In order to draw effluent combustion gas into the front section of the plenum chamber in a substantially uniform quantity across the length of the front section, such front section is tapered in plan from its opposite ends to its central portion 70. The slot through which the effluent combustion gas enters the plenum chamber is tapered oppositely from its central portion 71 to its end portions 72 adjacent to the side portions 64 of the plenum chamber. Thus the width of the gas entrance slot is greatest where the cross-sectional area of the plenum chamber is smallest, and the entrance slot is more restricted where the cross-sectional area of the plenum chamber is greater.
The effluent combustion gas plenum chamber of rectangular plan is secured in the upper portion of the heater casing 47 by angle brackets 73 connecting the forward corners respectively to the side walls of the heater casing. A tab 74 projecting from the rear wall of the heater casing beneath the rear section 66 can be secured to the bottom of such rear section to prevent movement of the plenum chamber out of the casing slot. One tab 74 can be provided at the central portion of the section 66 or two tabs can be provided adjacent to opposite ends of the rear section of the plenum chamber. Such brackets and tabs can be connected removably to the plenum chamber by sheet metal screws.
Combustion gas rising from the burner 48 will enter the hollow center of the collector ring 52 shown in FIGS. 12 to 14, or the hollow center of the rectangular loop plenum chamber 63 shown in FIGS. 15 to 17 until it approaches the top of the casing defined by the lid 51. Engagement of combustion gas with the underside of such lid will deflect the combustion gas to flow horizontally outward in all directions to enter the annular slot in the upper portion of the inner wall 53 of the collector ring 52 or forward to enter the slot in the upper portion of the inner wall 69 of the front section 65 of the rectangular plan plenum chamber 63.

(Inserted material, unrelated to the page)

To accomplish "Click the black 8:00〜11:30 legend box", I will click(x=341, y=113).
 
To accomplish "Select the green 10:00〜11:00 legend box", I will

In both instances most of the noxious contents of the combustion gas will pass into the plenum chamber around to its rear portion and be discharged through the outlet pipes 57 or 68 instead of passing from the heater casing between the upright rods 49 into the room being heated.
While in many instances the apparatus of the present invention will operate satisfactorily if the effluent combustion gas outlet duct simply forms a chimney providing a natural draft, it is preferred that the outlet duct 16 of FIGS. 1 to 3, 16' of FIGS. 6 to 8, 57 of FIGS. 12 and 13 and 68 of FIGS. 15 and 17 be exhausted positively by a forced draft rather than relying on natural or convection draft, although this is not essential. An efficient and economical blower for effecting positive withdrawal of the effluent combustion gas from the plenum chamber may be of the centrifugal type.